Recorded data:
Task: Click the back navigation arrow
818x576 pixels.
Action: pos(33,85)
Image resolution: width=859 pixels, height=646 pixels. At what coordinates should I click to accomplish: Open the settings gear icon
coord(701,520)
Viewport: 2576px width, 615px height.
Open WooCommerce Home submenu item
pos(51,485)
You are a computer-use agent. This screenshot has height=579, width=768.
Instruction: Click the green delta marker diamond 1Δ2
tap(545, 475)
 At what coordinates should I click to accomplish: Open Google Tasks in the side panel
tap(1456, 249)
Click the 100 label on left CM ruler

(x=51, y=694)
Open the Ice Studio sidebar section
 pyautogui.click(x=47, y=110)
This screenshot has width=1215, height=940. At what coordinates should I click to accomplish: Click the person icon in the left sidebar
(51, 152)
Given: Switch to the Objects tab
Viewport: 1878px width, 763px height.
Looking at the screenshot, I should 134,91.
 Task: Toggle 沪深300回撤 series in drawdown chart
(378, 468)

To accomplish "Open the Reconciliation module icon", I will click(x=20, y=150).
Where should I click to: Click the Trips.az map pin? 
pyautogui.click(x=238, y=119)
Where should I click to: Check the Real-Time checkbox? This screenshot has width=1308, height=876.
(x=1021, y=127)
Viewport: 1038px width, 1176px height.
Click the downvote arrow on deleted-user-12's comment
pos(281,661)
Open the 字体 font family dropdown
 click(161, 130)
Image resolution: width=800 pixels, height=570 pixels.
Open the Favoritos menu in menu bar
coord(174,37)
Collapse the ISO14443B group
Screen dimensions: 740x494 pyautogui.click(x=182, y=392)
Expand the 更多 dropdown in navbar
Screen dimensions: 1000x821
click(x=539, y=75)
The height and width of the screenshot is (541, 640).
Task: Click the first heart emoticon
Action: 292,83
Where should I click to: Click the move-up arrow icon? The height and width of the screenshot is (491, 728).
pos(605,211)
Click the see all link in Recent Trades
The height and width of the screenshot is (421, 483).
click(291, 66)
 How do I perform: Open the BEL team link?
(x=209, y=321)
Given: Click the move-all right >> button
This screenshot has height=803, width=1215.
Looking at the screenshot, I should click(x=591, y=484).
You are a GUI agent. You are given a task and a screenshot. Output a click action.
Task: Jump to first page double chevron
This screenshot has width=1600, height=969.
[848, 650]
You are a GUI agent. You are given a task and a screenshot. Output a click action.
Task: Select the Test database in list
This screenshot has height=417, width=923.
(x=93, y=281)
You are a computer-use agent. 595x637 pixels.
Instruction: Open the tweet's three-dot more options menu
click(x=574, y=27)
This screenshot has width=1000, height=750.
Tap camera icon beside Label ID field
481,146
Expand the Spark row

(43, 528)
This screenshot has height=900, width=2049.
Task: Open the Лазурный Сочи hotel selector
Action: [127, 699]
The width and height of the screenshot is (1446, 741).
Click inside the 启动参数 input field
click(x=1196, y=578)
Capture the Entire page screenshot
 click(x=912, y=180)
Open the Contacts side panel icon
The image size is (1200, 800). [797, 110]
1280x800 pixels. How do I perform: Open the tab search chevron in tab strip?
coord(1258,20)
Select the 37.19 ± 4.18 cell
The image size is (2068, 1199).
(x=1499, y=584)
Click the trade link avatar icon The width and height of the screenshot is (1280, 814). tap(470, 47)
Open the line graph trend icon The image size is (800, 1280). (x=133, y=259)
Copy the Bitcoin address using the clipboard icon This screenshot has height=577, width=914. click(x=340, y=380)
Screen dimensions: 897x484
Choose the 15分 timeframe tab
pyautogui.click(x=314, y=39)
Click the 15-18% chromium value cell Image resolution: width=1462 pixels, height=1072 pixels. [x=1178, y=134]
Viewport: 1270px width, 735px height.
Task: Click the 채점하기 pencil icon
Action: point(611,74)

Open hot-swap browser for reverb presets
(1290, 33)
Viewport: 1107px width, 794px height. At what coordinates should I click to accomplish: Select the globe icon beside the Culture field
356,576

== What to produce ==
Set down the line that contains "Click inside the 启动参数 input field" exactly. Do the same for each later line of the data, through the end, and add nothing.

== Exercise response ==
Click inside the 启动参数 input field
click(x=1196, y=578)
Capture the Entire page screenshot
 click(x=912, y=180)
Open the Contacts side panel icon
The image size is (1200, 800). [797, 110]
1280x800 pixels. How do I perform: Open the tab search chevron in tab strip?
coord(1258,20)
Select the 37.19 ± 4.18 cell
The image size is (2068, 1199).
(x=1499, y=584)
Click the trade link avatar icon The width and height of the screenshot is (1280, 814). tap(470, 47)
Open the line graph trend icon The image size is (800, 1280). (x=133, y=259)
Copy the Bitcoin address using the clipboard icon This screenshot has height=577, width=914. click(x=340, y=380)
Screen dimensions: 897x484
Choose the 15分 timeframe tab
pyautogui.click(x=314, y=39)
Click the 15-18% chromium value cell Image resolution: width=1462 pixels, height=1072 pixels. [x=1178, y=134]
Viewport: 1270px width, 735px height.
Task: Click the 채점하기 pencil icon
Action: point(611,74)

Open hot-swap browser for reverb presets
(1290, 33)
Viewport: 1107px width, 794px height. At what coordinates should I click to accomplish: Select the globe icon beside the Culture field
356,576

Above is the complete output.